# Mastering SST & SSE in R: A Complete Guide for Analysts

2 Shares

Calculating the sum of squared residuals (SSR, also known as the sum of squared errors; SSE) in R provides valuable insights into the quality of statistical models. In addition, computing the total sum of squares (SST) is crucial for understanding the overall variability in the data. Whether you are delving into psychology or hearing science, these calculations can offer a robust framework. For example, they can evaluate model performance and draw meaningful conclusions.

In psychology, understanding SSE in R can allow researchers to evaluate the accuracy of a predictive model. Moreover, it can enable us to determine how well the model fits the observed data. By quantifying the discrepancies between predicted and actual values, we can gain insights into the effectiveness of their theories and hypotheses. Similarly, in hearing science, calculating SSR in R can be important for analyzing auditory perception and assessing the performance of models predicting listeners’ responses. This evaluation aids in fine-tuning models and optimizing their predictive capabilities.

Moreover, the computation of SST in R plays can have an essential role in both fields. By capturing the total variability in the data, SST allows us to differentiate between the inherent variation within the data and the variability accounted for by the model. This information is indispensable in gauging the model’s explanatory power and discerning the significance of the predictors under investigation.

In the next section, the outline of the post will be described, providing a step-by-step guide on how to calculate SSE/SSR, and SST in R. By following this guide, you will gain a solid understanding of these calculations. Moreover, you will learn how to leverage them effectively in your research and data analysis. In the next section, the outline of the post will be described in more detail, expanding upon each topic and providing further insights and examples.

## Outline

The outline of the post begins by discussing the requirements for calculating the sum of squared errors (SSE), also known as the sum of squared residuals (SSR), and the total sum of squares (SST) in R. It then delves into answering the questions of what SSE, SSR, and SST are, providing explanations and highlighting their significance. Next, the post demonstrates how to fit a linear model in R and subsequently guides the readers through calculating SST and SSR/SSE. The post also explains how these calculations can be performed using an ANOVA object. Throughout the content, active examples and code snippets illustrate the concepts. Lastly, the post summarizes the key points covered. Here the emphasis is on the importance of understanding and calculating SSE and SSR/SST in statistical analysis.

▸ **ENTRIES PROVIDED**
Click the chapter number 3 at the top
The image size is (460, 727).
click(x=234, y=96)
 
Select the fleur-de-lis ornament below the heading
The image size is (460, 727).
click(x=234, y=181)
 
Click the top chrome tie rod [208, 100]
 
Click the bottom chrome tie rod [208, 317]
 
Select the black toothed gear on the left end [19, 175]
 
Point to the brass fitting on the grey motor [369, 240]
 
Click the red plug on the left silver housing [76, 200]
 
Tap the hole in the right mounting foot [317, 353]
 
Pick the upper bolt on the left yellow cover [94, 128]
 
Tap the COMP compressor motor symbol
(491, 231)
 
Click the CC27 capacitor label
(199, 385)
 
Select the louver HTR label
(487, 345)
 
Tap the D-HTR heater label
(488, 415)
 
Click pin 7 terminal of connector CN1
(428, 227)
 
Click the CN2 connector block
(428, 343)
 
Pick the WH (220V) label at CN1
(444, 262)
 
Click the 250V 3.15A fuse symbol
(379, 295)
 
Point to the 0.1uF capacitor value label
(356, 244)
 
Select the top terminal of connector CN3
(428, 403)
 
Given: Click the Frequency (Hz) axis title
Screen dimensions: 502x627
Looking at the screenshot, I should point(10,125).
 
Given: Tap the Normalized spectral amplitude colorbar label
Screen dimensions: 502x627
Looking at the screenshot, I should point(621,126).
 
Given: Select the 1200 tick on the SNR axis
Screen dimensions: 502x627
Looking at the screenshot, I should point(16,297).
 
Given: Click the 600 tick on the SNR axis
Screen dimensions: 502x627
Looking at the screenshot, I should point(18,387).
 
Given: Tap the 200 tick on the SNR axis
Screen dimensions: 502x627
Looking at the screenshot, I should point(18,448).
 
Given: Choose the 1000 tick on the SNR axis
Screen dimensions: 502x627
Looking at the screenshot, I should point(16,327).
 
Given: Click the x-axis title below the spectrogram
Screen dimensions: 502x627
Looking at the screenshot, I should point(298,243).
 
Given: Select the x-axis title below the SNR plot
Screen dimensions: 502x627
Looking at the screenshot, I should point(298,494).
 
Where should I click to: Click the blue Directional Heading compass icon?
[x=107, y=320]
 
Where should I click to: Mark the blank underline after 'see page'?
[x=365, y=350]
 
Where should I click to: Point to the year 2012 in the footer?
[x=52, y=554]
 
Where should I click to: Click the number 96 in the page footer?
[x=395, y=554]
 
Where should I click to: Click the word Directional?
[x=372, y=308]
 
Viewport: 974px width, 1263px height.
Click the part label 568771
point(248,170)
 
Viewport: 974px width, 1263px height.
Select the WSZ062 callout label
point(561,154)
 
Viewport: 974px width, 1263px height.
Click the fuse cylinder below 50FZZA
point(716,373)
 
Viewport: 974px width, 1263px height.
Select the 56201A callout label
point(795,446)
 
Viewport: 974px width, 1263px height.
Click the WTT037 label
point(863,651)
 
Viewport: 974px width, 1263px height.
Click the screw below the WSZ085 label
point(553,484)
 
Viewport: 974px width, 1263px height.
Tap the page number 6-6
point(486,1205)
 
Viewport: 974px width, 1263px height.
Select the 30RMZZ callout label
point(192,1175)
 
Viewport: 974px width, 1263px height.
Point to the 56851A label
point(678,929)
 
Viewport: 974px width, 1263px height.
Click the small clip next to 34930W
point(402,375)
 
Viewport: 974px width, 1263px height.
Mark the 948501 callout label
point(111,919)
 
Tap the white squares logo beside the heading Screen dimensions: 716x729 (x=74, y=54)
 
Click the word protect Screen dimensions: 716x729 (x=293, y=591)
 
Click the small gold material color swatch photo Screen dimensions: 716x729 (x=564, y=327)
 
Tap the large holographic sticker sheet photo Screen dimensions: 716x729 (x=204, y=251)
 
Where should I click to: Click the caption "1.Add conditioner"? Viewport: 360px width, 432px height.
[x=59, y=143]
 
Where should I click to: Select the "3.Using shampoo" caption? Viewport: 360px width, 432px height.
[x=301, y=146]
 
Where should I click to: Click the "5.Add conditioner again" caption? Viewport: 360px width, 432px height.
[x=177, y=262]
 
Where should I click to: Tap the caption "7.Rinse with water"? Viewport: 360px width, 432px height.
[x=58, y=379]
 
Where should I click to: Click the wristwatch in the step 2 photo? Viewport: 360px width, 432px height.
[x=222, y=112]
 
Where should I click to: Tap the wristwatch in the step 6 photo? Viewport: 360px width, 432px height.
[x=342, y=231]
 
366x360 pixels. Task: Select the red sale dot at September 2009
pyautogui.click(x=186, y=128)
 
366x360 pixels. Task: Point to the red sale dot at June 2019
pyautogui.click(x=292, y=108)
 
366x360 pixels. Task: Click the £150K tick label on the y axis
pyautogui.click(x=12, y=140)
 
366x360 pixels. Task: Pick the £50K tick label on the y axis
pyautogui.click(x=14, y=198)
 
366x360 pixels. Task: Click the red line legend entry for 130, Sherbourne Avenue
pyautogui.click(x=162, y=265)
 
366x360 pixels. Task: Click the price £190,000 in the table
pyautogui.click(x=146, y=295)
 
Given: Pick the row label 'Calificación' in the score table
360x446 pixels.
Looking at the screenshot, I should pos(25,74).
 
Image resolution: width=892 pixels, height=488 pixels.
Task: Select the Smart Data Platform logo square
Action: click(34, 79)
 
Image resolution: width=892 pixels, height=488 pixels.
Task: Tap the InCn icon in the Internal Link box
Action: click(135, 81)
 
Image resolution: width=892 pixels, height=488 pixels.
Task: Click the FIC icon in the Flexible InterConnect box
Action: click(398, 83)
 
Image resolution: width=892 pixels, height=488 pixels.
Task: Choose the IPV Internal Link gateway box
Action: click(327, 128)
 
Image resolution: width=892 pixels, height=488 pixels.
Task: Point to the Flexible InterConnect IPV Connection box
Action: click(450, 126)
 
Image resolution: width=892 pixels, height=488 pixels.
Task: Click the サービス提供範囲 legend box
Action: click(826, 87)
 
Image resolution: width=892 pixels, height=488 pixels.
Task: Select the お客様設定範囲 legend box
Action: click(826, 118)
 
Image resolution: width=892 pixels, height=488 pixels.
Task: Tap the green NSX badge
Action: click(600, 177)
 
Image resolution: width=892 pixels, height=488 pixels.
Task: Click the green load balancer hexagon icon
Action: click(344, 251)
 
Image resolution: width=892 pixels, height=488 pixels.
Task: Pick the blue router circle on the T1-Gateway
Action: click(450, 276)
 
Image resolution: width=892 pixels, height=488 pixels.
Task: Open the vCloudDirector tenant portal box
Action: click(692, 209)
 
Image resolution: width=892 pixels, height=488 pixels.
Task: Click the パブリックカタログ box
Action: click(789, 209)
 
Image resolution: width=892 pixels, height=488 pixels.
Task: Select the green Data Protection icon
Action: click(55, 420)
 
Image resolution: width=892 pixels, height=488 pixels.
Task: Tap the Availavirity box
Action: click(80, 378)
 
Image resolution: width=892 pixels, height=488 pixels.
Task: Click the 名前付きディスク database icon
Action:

▸ **THE PROBLEM**
In the SST and SSE guide, what other name is given for the sum of squared residuals? Rely only on the SST and SSE guide, not the records.

▸ **EXERCISE ANSWER**
The sum of squared errors (SSE).